**** PROVIDED MATERIAL ****

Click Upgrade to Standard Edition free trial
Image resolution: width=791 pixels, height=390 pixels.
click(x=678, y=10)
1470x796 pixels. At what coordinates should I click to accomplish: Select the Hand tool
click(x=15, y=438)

****
**** PROVIDED MATERIAL ****

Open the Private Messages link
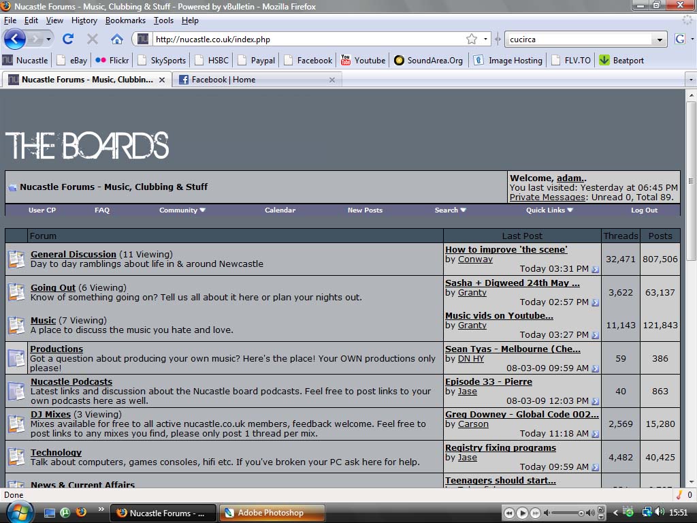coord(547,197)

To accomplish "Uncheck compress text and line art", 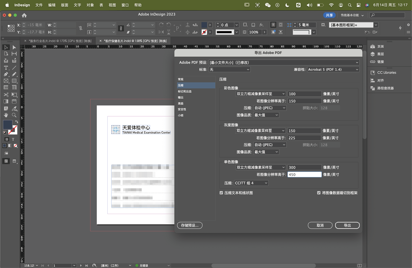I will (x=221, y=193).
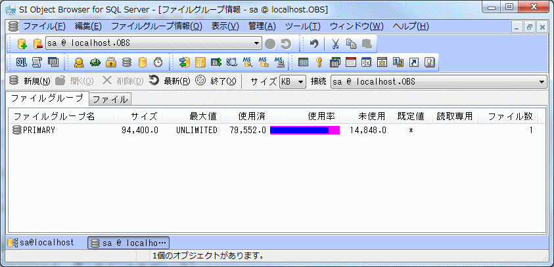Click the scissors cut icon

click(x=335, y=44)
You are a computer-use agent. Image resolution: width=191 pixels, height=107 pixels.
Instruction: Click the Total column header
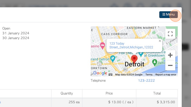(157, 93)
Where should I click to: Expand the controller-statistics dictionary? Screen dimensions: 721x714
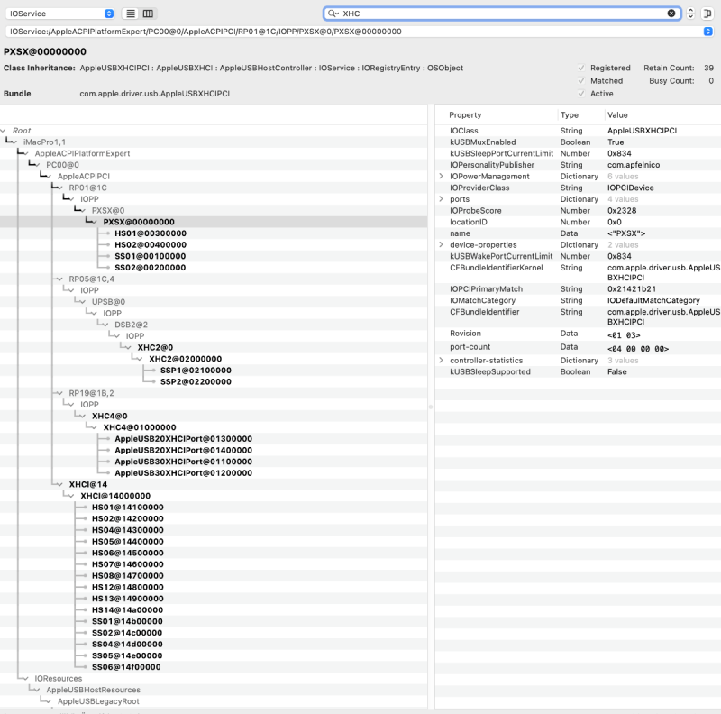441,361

****
**** PROVIDED MATERIAL ****

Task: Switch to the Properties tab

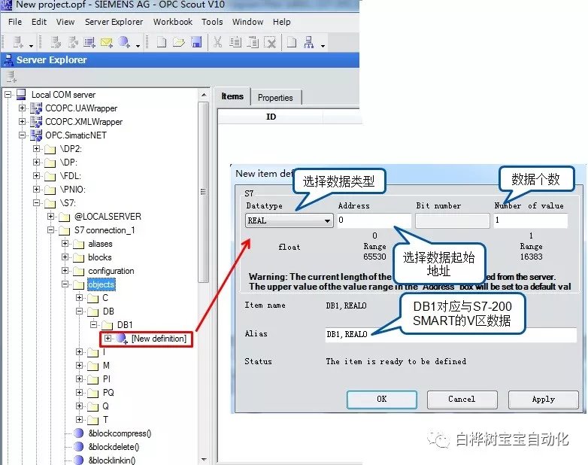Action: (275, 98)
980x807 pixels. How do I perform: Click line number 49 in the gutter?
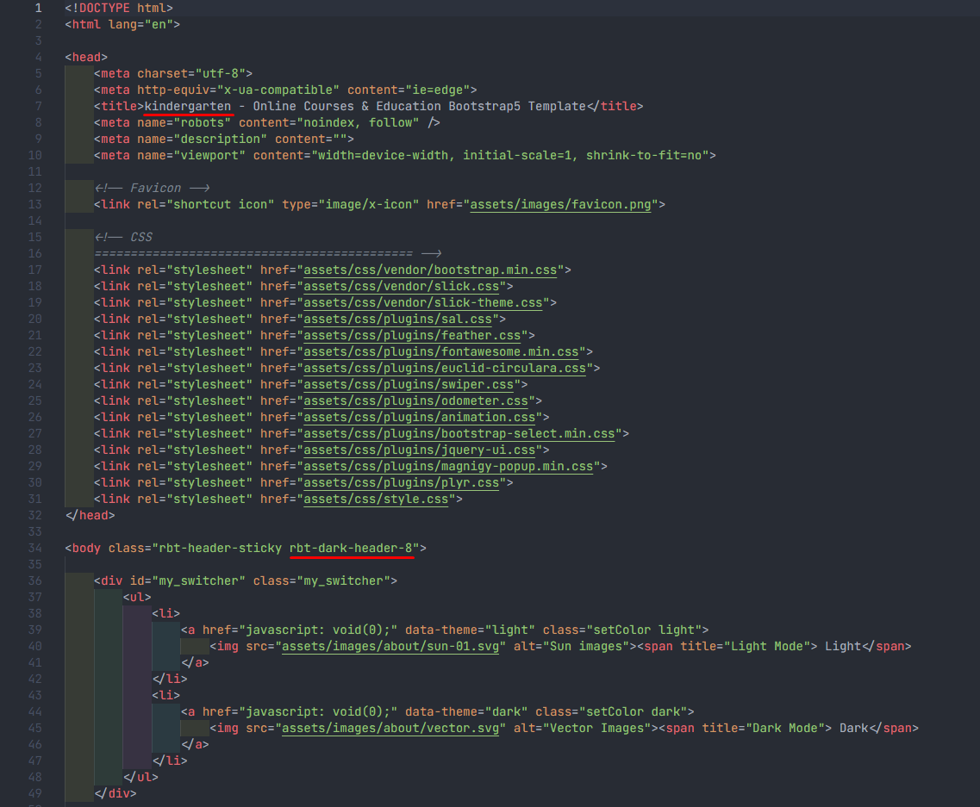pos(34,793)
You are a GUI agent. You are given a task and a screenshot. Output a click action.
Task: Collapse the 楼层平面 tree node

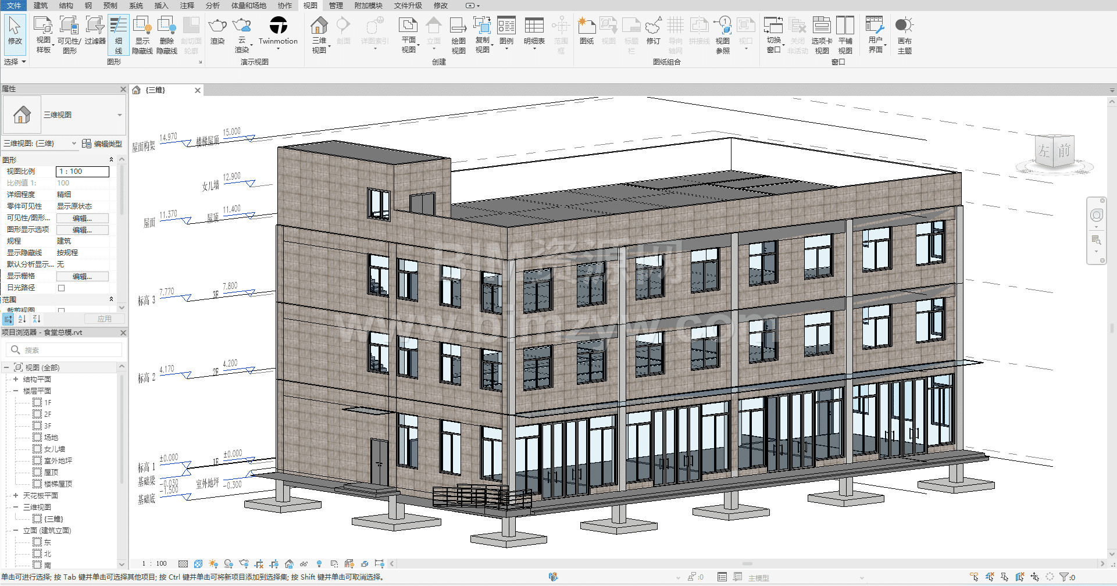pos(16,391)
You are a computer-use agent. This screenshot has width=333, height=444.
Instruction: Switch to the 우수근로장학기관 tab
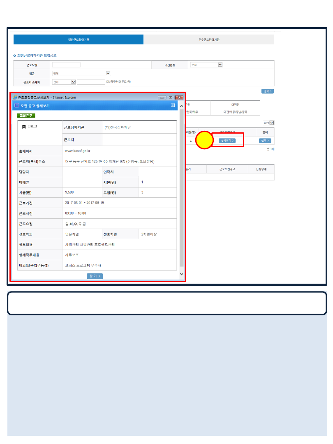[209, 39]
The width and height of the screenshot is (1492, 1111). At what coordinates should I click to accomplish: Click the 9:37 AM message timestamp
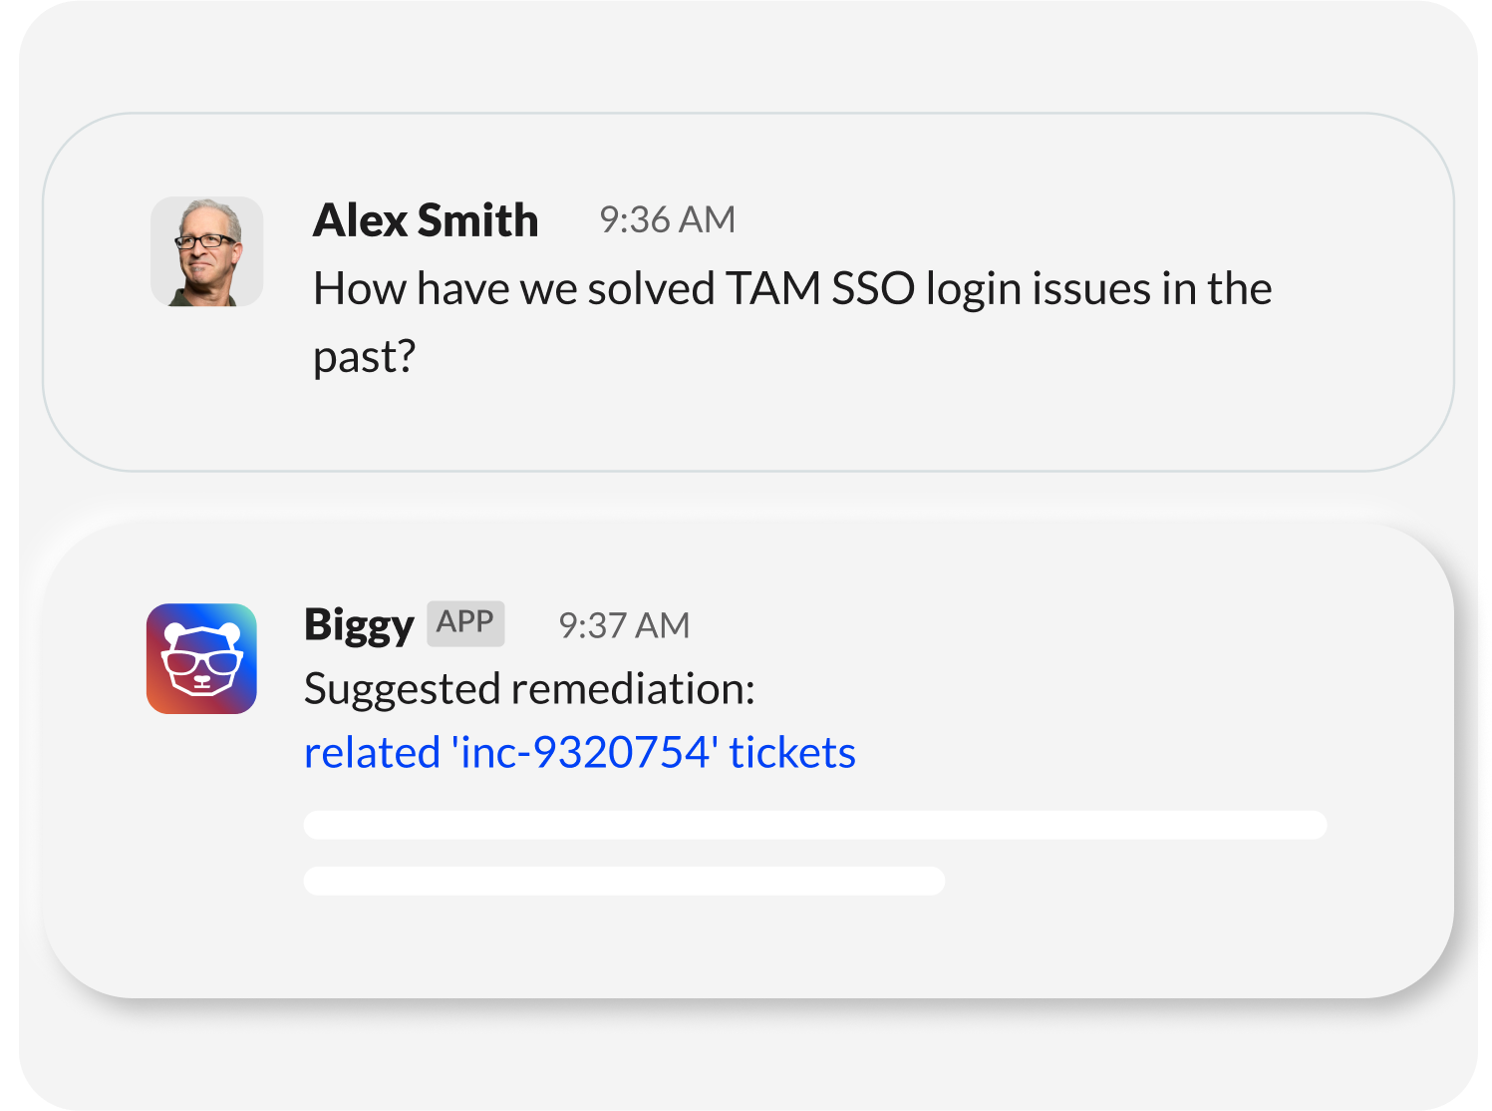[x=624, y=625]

****

- _WHAT TO WORK ON_: Filter the entries and copy each line with "computer".

- _EXPECTED ANSWER_:
You are a computer-use agent. Image resolution: width=191 pixels, height=107 pixels.
You are a computer-use agent. This screenshot has width=333, height=444.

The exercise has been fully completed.